TASK INSTRUCTIONS → Before copying, set the pictures aside; then repeat every line below verbatim.

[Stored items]
--- START ---

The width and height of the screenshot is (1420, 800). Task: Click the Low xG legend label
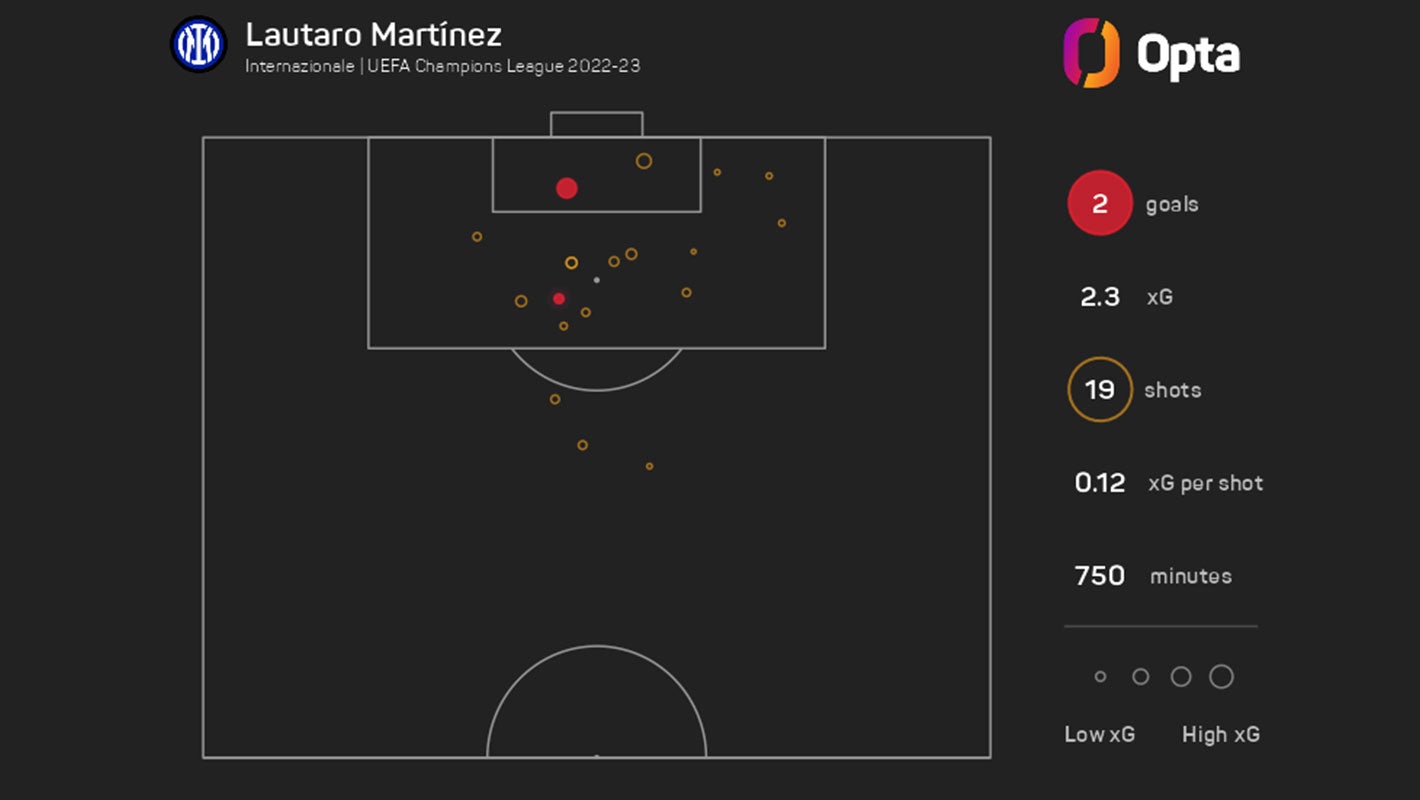point(1100,735)
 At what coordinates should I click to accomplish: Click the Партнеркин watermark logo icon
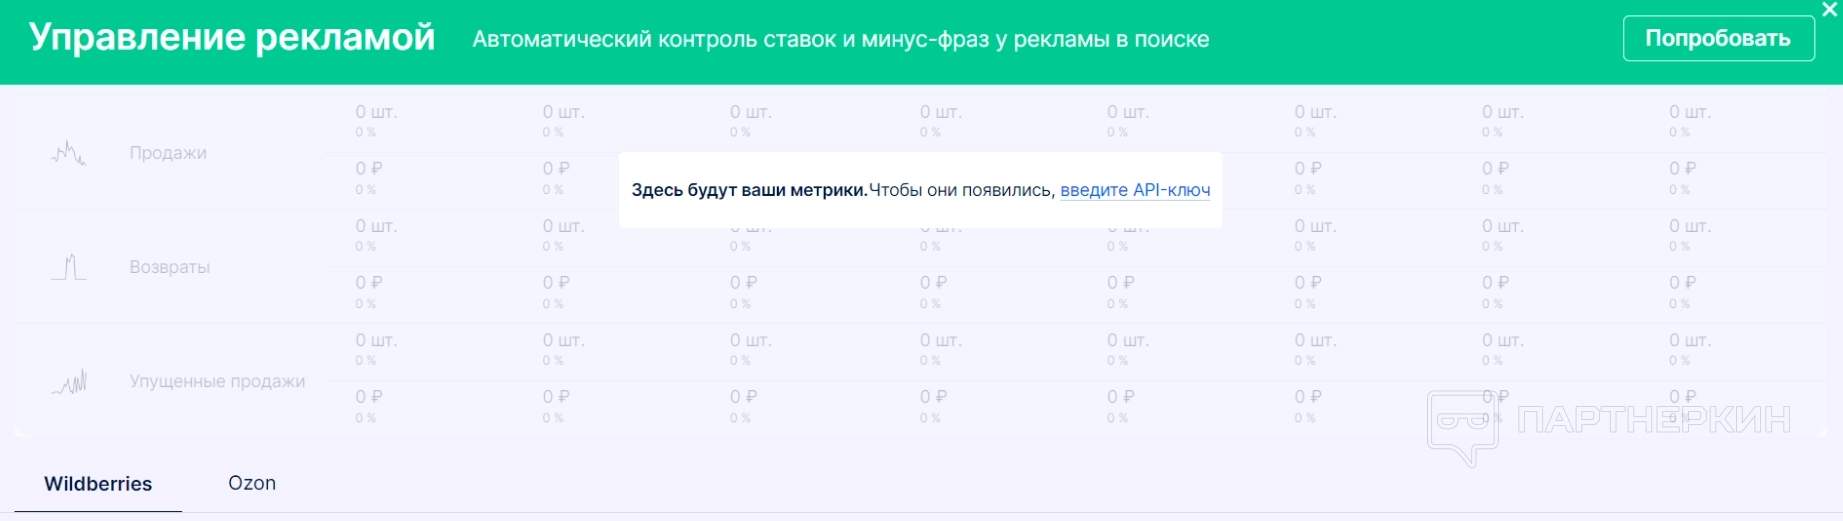tap(1462, 427)
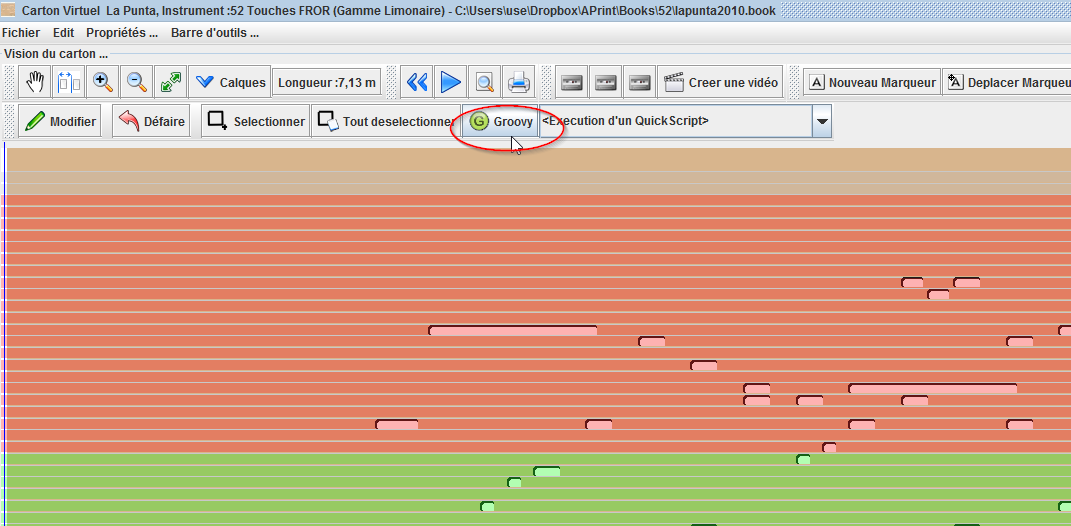This screenshot has height=526, width=1071.
Task: Click the print icon
Action: coord(518,83)
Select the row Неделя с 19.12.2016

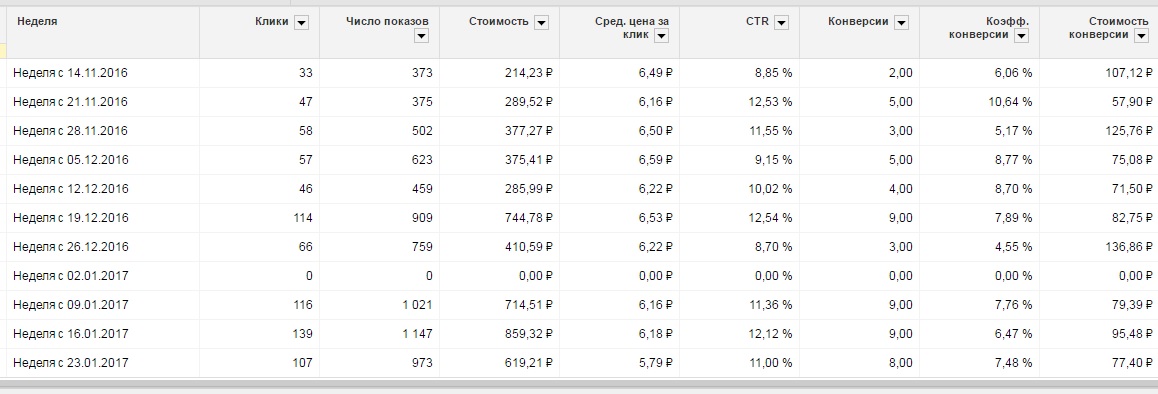click(x=579, y=218)
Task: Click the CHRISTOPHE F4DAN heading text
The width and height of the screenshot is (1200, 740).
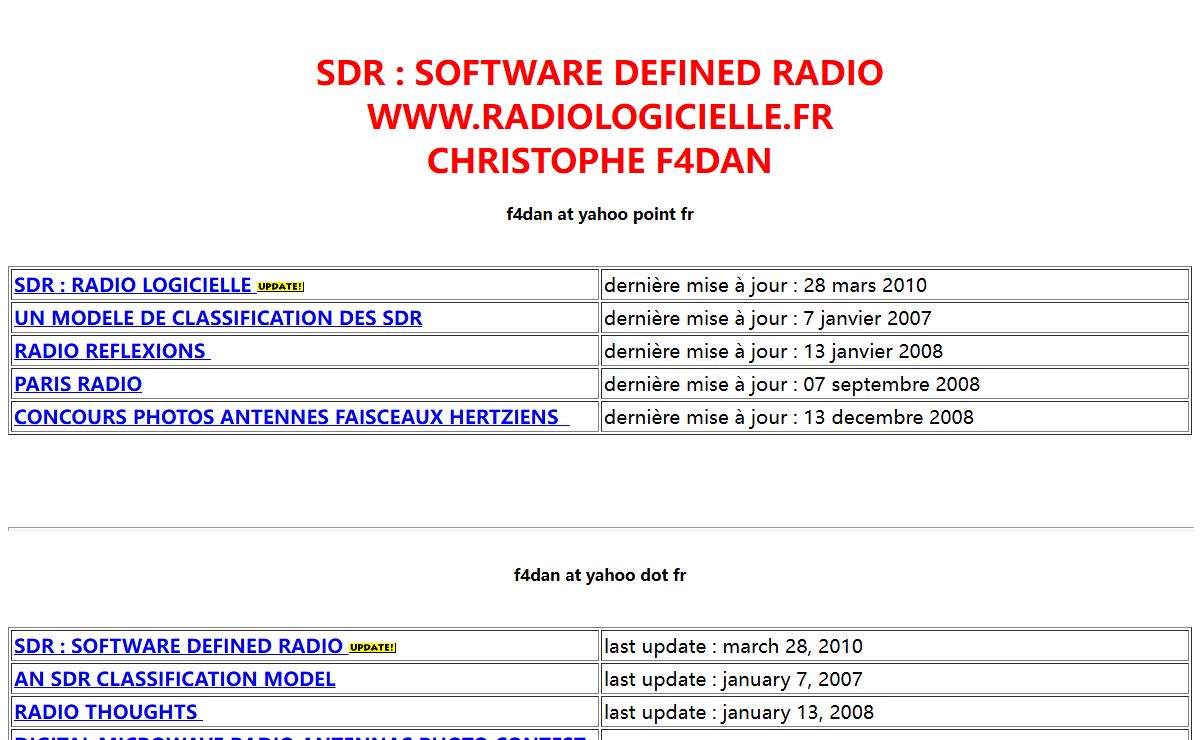Action: [600, 161]
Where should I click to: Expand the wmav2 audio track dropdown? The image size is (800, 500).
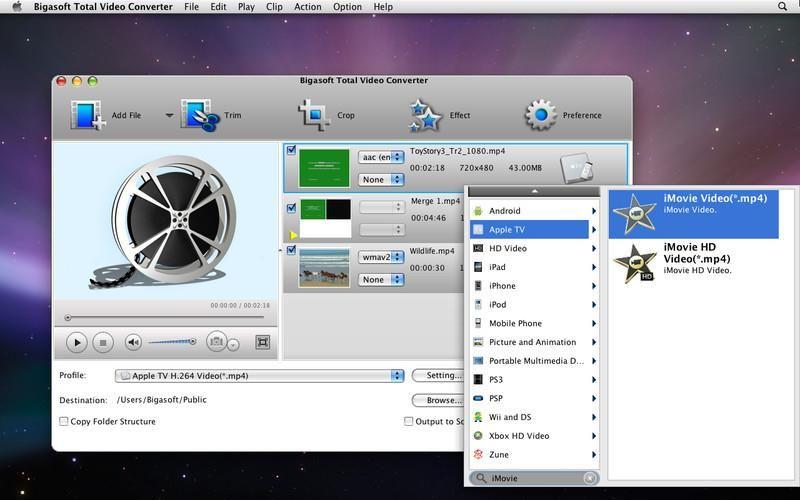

--- END ---

THE COMPLETED TASK →
The width and height of the screenshot is (1420, 800). Task: Click the Low xG legend label
point(1100,735)
 At what coordinates should I click to accomplish: Click the Партнеркин watermark logo icon
tap(1462, 427)
This screenshot has height=526, width=1071.
Task: Click the print icon
Action: coord(518,83)
Select the row Неделя с 19.12.2016

click(x=579, y=218)
Task: Click the CHRISTOPHE F4DAN heading text
The width and height of the screenshot is (1200, 740).
Action: [600, 161]
Where should I click to: Expand the wmav2 audio track dropdown? The image size is (800, 500).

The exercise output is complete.